Ketiga, tentu saja, contoh Indonesia. Betapapun Indonesia masih jauh dari ideal negara-bangsa yang dicita-citakan para founding fathers-nya, namun cara beragama mayoritas orang Indonesia bisa menjadi model alternatif. Nahdlatul Ulama (NU) dan Muhammadiyah sebagai dua organisasi Islam paling berpengaruh di Indonesia menjadi promotor gigih Islam Moderat yang bisa berdialog dengan barat dan memiliki akar yang kuat di grass root. Modal ini, bahkan menjadi modal diplomasi andalan Indonesia ke dunia Internasional belakangan ini.

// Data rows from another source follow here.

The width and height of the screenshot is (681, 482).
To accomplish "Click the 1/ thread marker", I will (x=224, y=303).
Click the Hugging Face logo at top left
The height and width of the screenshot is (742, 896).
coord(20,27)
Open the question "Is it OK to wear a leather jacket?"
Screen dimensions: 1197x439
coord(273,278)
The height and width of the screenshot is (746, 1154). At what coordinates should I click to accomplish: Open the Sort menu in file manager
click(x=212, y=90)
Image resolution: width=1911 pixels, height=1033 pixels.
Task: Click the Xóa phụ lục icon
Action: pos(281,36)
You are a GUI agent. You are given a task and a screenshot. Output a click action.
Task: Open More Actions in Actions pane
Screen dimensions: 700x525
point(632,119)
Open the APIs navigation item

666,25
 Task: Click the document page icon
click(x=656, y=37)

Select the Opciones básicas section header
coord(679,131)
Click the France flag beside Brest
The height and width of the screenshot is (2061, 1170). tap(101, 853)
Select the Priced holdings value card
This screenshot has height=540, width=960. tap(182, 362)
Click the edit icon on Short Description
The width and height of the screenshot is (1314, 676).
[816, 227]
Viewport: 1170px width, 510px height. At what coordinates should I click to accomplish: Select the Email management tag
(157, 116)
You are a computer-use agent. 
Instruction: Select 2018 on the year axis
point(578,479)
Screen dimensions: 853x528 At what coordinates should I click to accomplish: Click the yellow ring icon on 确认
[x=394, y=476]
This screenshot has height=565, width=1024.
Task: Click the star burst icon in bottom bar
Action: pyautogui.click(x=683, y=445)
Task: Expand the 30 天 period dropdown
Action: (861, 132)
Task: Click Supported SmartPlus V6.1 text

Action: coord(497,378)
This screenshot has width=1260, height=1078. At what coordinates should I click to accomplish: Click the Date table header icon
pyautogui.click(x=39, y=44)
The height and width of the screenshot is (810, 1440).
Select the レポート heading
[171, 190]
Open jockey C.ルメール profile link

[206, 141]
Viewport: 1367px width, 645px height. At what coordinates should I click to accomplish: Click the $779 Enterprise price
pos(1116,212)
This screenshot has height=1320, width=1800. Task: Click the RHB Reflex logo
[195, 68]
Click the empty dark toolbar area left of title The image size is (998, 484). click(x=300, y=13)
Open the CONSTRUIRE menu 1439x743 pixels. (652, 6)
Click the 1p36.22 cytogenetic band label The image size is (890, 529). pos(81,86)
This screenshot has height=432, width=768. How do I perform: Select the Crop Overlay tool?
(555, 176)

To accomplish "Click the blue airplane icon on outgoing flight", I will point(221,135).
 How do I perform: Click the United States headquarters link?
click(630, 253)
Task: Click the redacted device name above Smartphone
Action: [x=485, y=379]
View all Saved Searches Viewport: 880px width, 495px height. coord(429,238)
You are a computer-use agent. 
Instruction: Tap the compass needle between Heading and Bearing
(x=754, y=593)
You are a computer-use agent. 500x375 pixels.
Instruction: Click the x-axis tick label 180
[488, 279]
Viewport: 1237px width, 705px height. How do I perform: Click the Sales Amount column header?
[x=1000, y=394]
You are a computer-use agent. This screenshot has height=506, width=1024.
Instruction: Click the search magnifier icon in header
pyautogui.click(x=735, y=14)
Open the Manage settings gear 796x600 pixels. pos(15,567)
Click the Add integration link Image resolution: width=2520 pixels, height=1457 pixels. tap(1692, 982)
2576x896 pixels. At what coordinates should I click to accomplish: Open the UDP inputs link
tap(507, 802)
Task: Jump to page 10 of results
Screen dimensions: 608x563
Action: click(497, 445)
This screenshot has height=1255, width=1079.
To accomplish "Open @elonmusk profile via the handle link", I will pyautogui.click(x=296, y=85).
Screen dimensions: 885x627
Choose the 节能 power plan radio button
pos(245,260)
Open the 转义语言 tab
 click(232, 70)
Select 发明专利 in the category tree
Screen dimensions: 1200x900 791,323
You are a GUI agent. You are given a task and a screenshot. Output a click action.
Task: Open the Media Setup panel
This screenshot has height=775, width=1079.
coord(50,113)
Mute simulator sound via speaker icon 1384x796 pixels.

Selebihnya, kita juga melihat fenomena semakin dewasanya partai-partai politik yang berlatar belakang Islam. Di banyak negara, partai-partai yang sejatinya masuk dalam kategori Islam Politik ini, mulai masuk ke ranah kekuasaan dan menerima aturan main yang dibuat bersama. Artinya, perjuangan menegakkan nilai-nilai Islam, kini mulai dipahami tidak hanya dengan memulai dari nol mendirikan negara baru yang bernama negara Islam atau khilafah, tetapi lebih halus dari itu, mengisi wadah yang sudah ada dengan nilai, keteladanan, perundang-undangan dan sistem yang semakin Islami.
Epilog
Kembali ke tema: Sekularisasi dan Liberalisasi, bisa dibilang bahwa tugas sejarah kita adalah bagaimana mencari alternatif-alternatif dari dua arus ekstrem yang bertubrukan ini. Untuk itulah kita ber-seminar dan lokakarya kali ini. Semoga saja, kontribusi kita bisa didengar, dipahami dan dipakai sebagai bahan untuk membangun masyarakat religius yang kita inginkan.
-*-Makalah ini disampaikan pada Seminar dan Lokakarya "Membangun Masyarakat Religius", Badan Kerjasama Perhimpunan Pelajar Indonesia (BK-PPI) Se-Timur Tengah dan Sekitarnya, 23-30 Agustus 2005, Qom, Iran.